Control, Capture, Analyze
I will be doing null hypothesis testing and will change the peer encryption option for two separate packet captures (pcaps) and compare them. Instead of using the default setting I will use disable encryption and require encryption. Using each configuration I will download the Raspbian system image and use hashing to ensure they result in an identical file. I will use a set of bytes from the file to search for it being in each packet capture as clear text. The null hypothesis (H0) is that the download exists in both pcaps in clear text. My hypothesis (H1) is that the download does not exist in the require encryption pcap as clear text. I am hoping to use Wireshark to reject the null hypothesis.
Using tcpdump and a port mirror I captured the network traffic and ended with these two pcaps:
filename, size, sha1
bt_disable_encryption.pcap, 432.4 MB, 65586ad1b23aeaccddbf17c99a7611e0f94c8e97
bt_require_encryption.pcap, 421.6 MB, 4c0024e9aa4ca9fcc0aadf4d9e8903e864e5a6b7
The resulting download from each was identical (as expected) and verified through hashing. I used the first 16 bytes from the download for filtering. I wouldn’t use this as a filter when given a large pcap, but mine is small and was a targeted capture. If I use too few bytes as a filter, I may be filtering for any *.zip file signature. If I use too much data, I may exceed the size of a payload in a single frame. I use xxd for a continuous byte dump and sed to put it in the format that tshark expects for the filter.
$ xxd -p -c 16 ~/2017-08-16-raspbian-stretch-lite.zip | head -n 1 | sed 's/\(..\)/\1:/g' | sed '$s/.$//' 50:4b:03:04:14:00:00:00:08:00:74:5c:10:4b:da:96 $ tshark -r ~/bt_disable_encryption.pcap frame contains 50:4b:03:04:14:00:00:00:08:00:74:5c:10:4b:da:96

We can see that frame 241939 contains the hex we filtered for. Opening the pcap in Wireshark and filtering on the frame allows us to see the bytes in the payload.

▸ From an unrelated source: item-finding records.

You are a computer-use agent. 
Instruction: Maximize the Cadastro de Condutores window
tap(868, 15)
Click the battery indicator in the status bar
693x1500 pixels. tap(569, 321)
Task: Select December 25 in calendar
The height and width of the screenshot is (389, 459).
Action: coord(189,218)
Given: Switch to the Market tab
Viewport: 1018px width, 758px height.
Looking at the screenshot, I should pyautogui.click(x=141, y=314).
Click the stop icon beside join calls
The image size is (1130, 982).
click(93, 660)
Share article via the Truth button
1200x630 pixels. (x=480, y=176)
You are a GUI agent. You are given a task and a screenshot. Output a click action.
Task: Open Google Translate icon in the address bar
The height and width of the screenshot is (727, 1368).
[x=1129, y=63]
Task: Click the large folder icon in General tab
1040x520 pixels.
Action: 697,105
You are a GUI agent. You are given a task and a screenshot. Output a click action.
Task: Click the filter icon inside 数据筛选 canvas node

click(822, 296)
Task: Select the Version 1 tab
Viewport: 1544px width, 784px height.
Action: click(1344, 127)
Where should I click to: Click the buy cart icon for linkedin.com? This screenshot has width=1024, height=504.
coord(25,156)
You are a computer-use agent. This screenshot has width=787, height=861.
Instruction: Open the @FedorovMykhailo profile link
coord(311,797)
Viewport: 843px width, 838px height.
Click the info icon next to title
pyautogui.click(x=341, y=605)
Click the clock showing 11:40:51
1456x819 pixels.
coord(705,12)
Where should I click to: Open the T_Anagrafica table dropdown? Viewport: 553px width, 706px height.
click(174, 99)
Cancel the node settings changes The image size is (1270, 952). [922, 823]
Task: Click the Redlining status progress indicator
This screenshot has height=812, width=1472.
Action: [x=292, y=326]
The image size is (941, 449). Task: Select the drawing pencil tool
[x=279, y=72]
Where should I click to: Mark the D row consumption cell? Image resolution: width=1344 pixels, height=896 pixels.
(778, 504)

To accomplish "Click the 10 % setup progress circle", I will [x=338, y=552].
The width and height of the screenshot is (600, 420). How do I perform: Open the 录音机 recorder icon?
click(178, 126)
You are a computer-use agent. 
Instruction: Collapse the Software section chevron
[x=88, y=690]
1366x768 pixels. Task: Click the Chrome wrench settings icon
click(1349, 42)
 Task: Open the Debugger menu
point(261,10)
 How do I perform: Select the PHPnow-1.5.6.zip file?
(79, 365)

This is good news and what we expected. In the screen shot below we can see that using the same filter against the bt_require_encryption pcap also yields good results; it does not find the bytes in any of the frames.

I am not testing the payloads for entropy or signs of encryption, so the most correct statement I can make is that the download is not being sent as clear text when require encryption is selected in qBittorrent. This distinction is important, as it more accurately describes what I am doing. As a result, we reject the null hypothesis. The bt_require_encryption pcap does not contain the file in clear text.
Results
With the testing, I could determine two facts:
- When disable encryption is selected the data is transmitted in clear text.
- When require encryption is selected the data is not transmitted in clear text.
It was nice to see this in action but I wanted to explore the pcaps to see if there was more information to be had. All I looked for previously was the clear text transmission, which is only a part of the process of sharing data securely. I wanted to answer a new question:
Does using encrypted peers prevent an eavesdropper from determining the payload using only the BitTorrent protocol traffic? (Hint: No!)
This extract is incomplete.